En algunos portales web dedicados a la venta de productos en internet, permiten que algunos usuarios publiquen ofertas de películas de extrema violencia real, que son vendidas a un precio moderado. En Amazon.com se encuentran supuestas películas snuff desde 30 mil pesos.

Influencia social.

En países como Colombia, las leyes que rigen la producción y comercialización de material audiovisual resultan insuficientes.

La cuestión que tiene en debate a los  analistas de este sub género violento del cine es hasta dónde puede llegar a llamarse producto del arte y cuándo comienza a ser inmoral. Para Nicolle Lafaurie,  analista cinematográfica y directora del programa radial ‘Cinestudio’ de la Universidad de la Sabana, «el snuff no es arte, es un producto del voyerismo innato que conserva el ser humano y que lo lleva a ser esclavo del morbo. Tal práctica es antiética e inhumana».

Las producciones de violencia audiovisual dejan de ser parte del entretenimiento de una sociedad, para ser antagonista de la misma.

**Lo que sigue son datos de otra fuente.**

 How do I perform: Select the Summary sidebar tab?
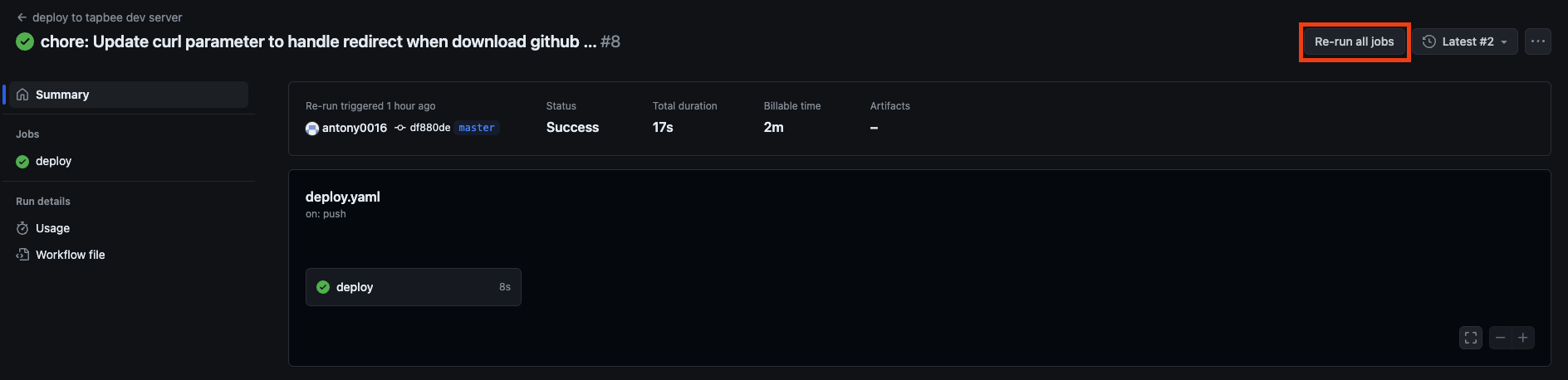click(x=127, y=95)
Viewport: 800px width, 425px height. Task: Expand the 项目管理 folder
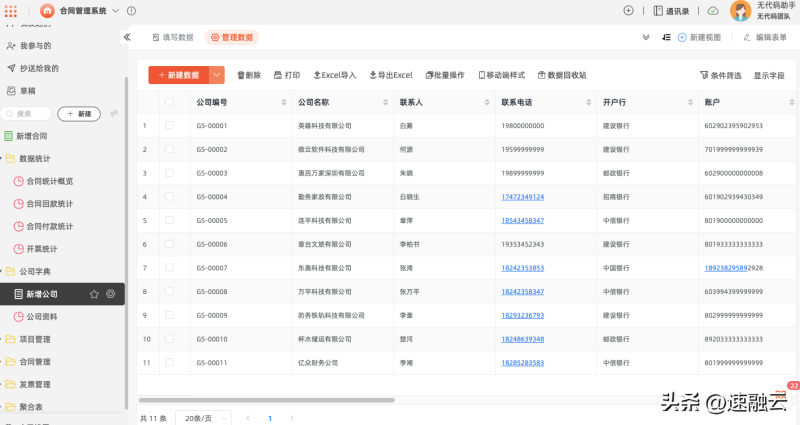[34, 339]

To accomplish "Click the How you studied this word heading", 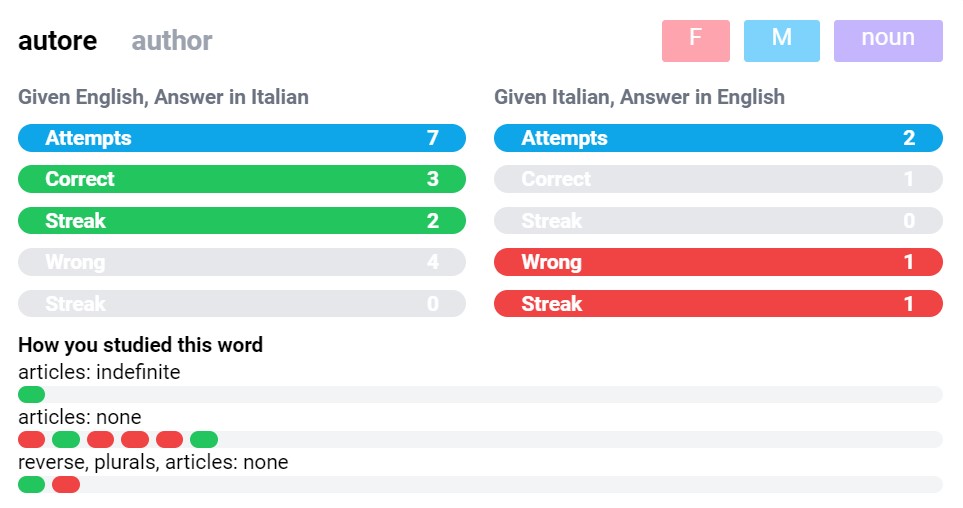I will (x=140, y=345).
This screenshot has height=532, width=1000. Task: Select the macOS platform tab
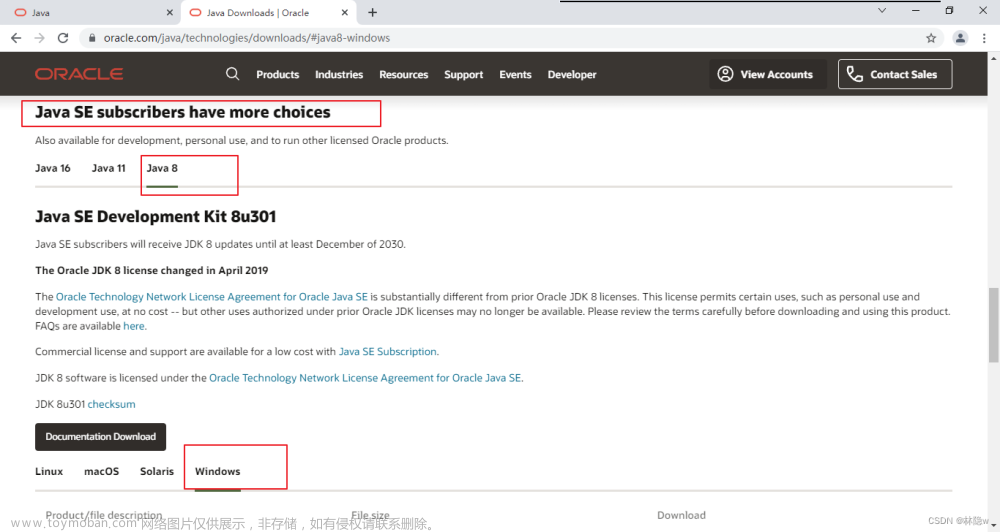101,471
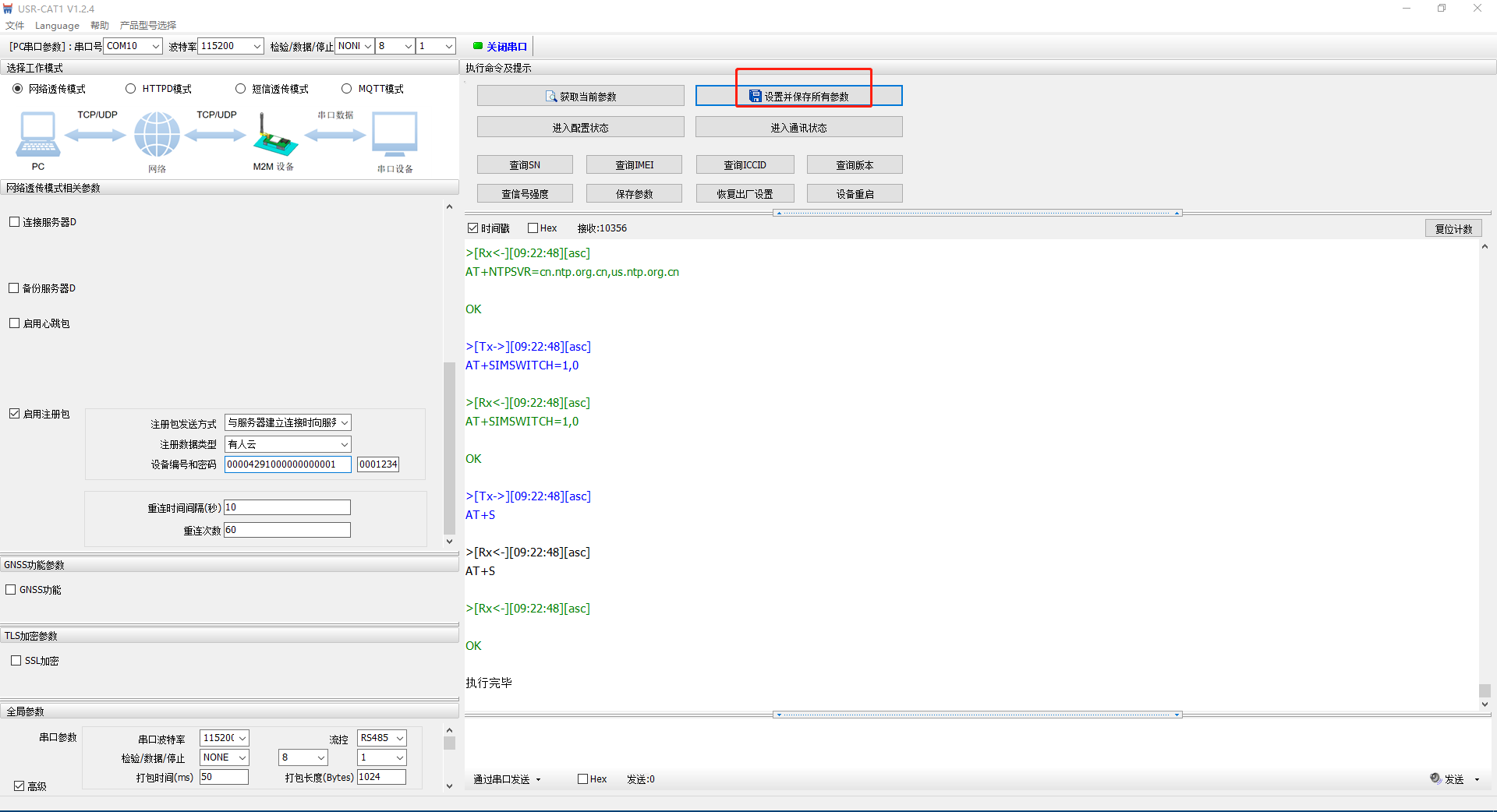Viewport: 1497px width, 812px height.
Task: Open the Language menu
Action: click(x=57, y=26)
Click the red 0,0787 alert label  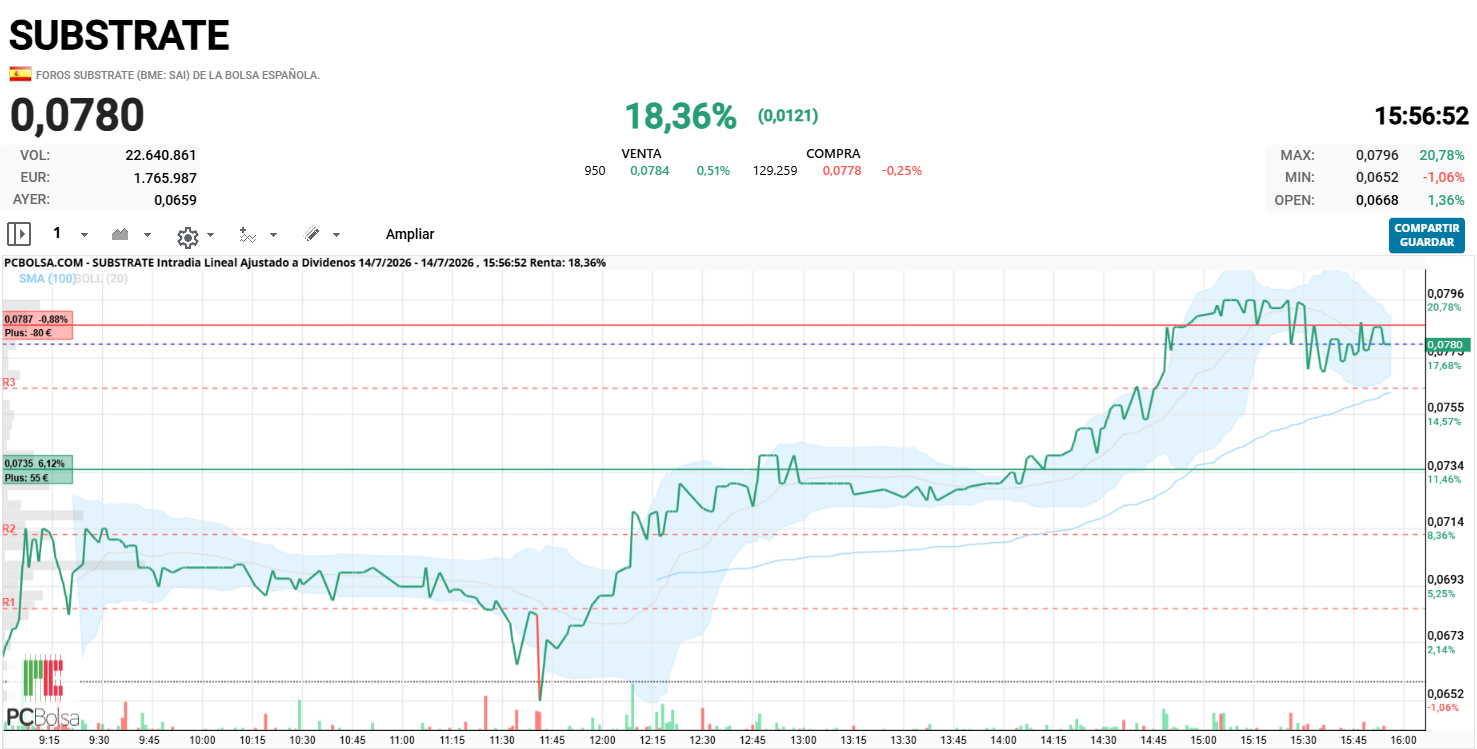(38, 325)
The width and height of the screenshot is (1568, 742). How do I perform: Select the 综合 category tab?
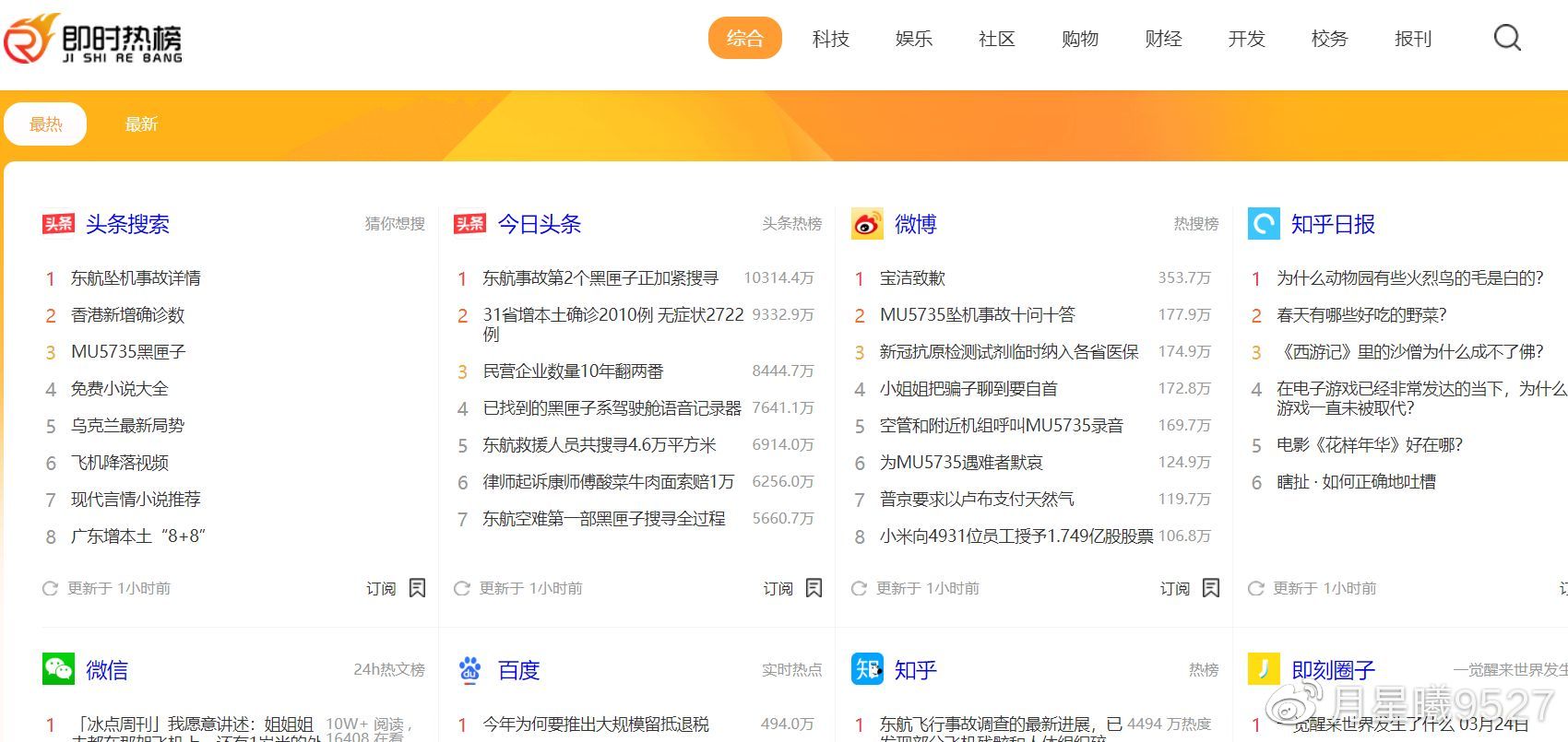click(744, 39)
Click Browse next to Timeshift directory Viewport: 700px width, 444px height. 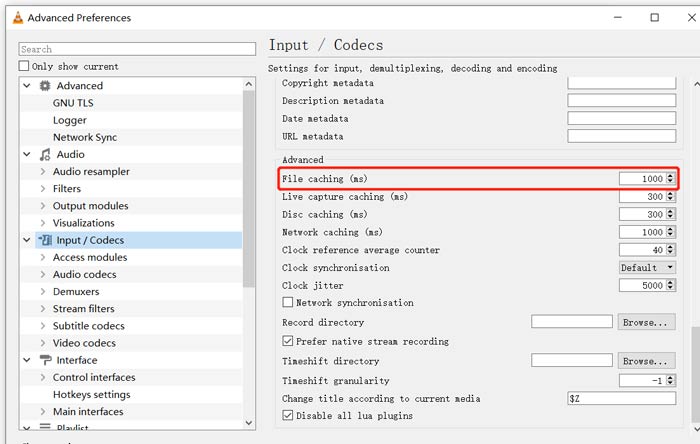646,361
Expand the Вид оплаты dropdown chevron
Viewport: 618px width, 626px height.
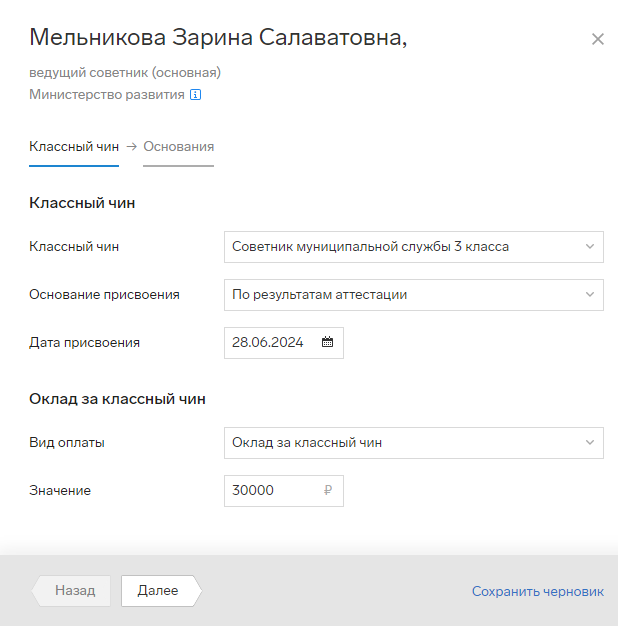[x=590, y=442]
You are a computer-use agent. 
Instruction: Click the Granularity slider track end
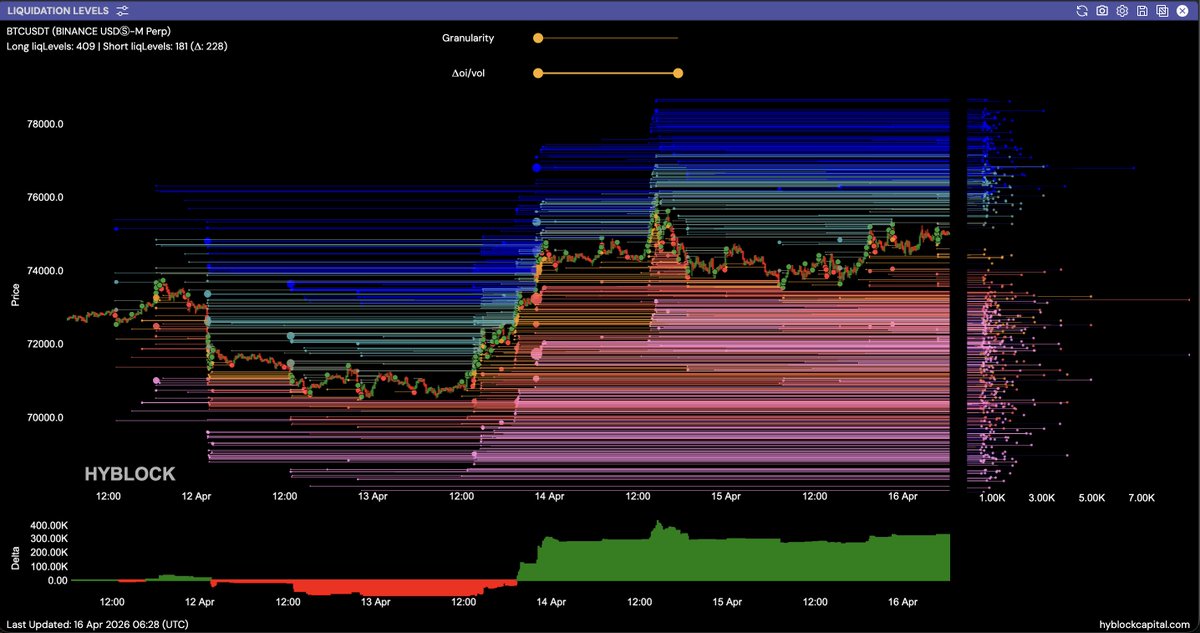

Material violento es lo que más vende, pero también lo que peores repercusiones trae a la estructura de una comunidad.  «En el receptor pueden suceder dos cosas después de consumir una película de esa magnitud: se aleja para dejar la experiencia en algo muy aparte a su vida, ó adopta las actitudes y  comportamientos que observa porque se siente representado», afirma Lafaurie.

Mientras no exista un control más contundente por parte de las autoridades, tal vez cientos de personas sigan dedicando sus vidas a la grabación y comercialización de la violencia real alrededor del mundo.